McCain still up for a fight, even in illness
US senator promoting a new book, delivering a counterpunch of ideals contrary to Trump’s running of White House
John McCain is not signing off quietly. As in so much of the senator’s extraordinary life, the rebellious Republican is facing this challenging chapter — battling brain cancer — in his own rule-breaking way, stirring up old fights and starting new ones. Rarely has the sickbed been so lively.
McCain is promoting a new book, delivering a counterpunch of ideals contrary to President Donald Trump’s running of the White House.
McCain’s long-distance rejection of CIA director nominee Gina Haspel’s history with torture goaded former VicePresident Dick Cheney into a fresh debate over waterboarding and other now-banned interrogation techniques.

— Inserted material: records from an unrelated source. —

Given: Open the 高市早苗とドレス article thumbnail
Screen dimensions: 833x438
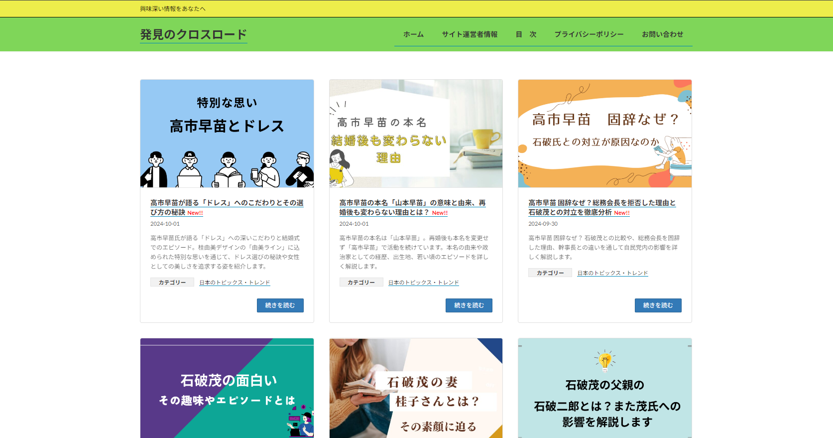Looking at the screenshot, I should pyautogui.click(x=227, y=134).
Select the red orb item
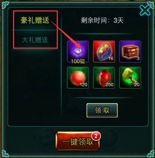155x158 pixels. tap(78, 78)
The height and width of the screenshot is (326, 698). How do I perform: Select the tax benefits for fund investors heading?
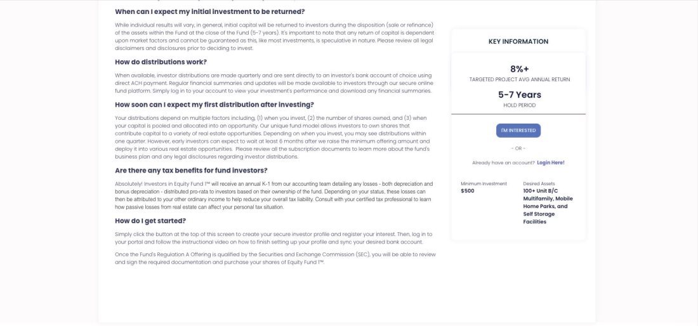coord(191,171)
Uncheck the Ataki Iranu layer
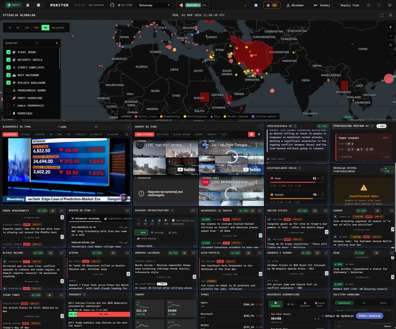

If this is Washington’s long goodbye to a sometimes favourite son, it’s also a reemergence of old resentments and political fault lines that continue to split the nation.
Perhaps no one should have expected anything less from the 81-year-old senator, who can be crotchety and cantankerous but is also seen by many, both in and out of politics, as an American hero, flaws and all.
Most Republican senators are not heeding his advice to reject Haspel, who was chief of base of a detention site where terror suspects were waterboarded. McCain lived through years of captivity during the Vietnam War.
Trump has suggested reviving the now-banned brutal interrogation techniques.